| RECORDS FOR THE EXERCISE |
■ ■ ■ ■ ■

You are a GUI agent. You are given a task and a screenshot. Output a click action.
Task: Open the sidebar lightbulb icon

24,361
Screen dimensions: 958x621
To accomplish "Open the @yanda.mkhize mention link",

■ ■ ■ ■ ■

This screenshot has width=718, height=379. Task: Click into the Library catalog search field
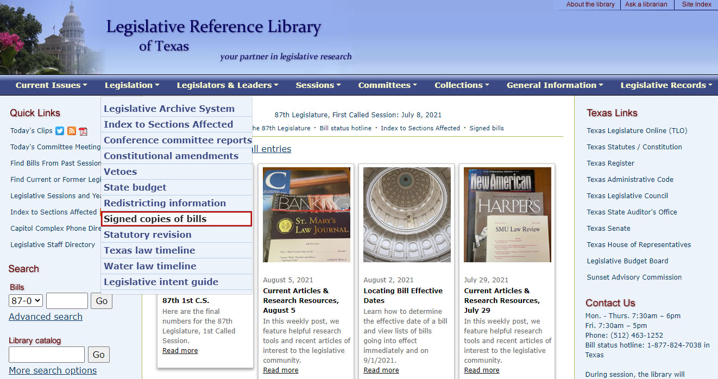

■ ■ ■ ■ ■

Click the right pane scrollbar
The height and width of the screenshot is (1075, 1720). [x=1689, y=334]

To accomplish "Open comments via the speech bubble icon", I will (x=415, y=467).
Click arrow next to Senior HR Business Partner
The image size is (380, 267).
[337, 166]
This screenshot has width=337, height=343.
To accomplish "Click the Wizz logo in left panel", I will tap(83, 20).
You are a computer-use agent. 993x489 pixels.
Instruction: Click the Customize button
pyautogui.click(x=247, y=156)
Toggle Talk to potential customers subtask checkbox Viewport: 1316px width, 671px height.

■ ■ ■ ■ ■

| PROMPT |
Swap "Customize button" for "Save button" in everything from the line containing "will (x=415, y=467)." down to the line containing "Toggle Talk to", leaving all else unchanged. Give back only those lines.

| WRITTEN SOLUTION |
To accomplish "Open comments via the speech bubble icon", I will (x=415, y=467).
Click arrow next to Senior HR Business Partner
The image size is (380, 267).
[337, 166]
This screenshot has width=337, height=343.
To accomplish "Click the Wizz logo in left panel", I will tap(83, 20).
You are a computer-use agent. 993x489 pixels.
Instruction: Click the Save button
pyautogui.click(x=247, y=156)
Toggle Talk to potential customers subtask checkbox Viewport: 1316px width, 671px height.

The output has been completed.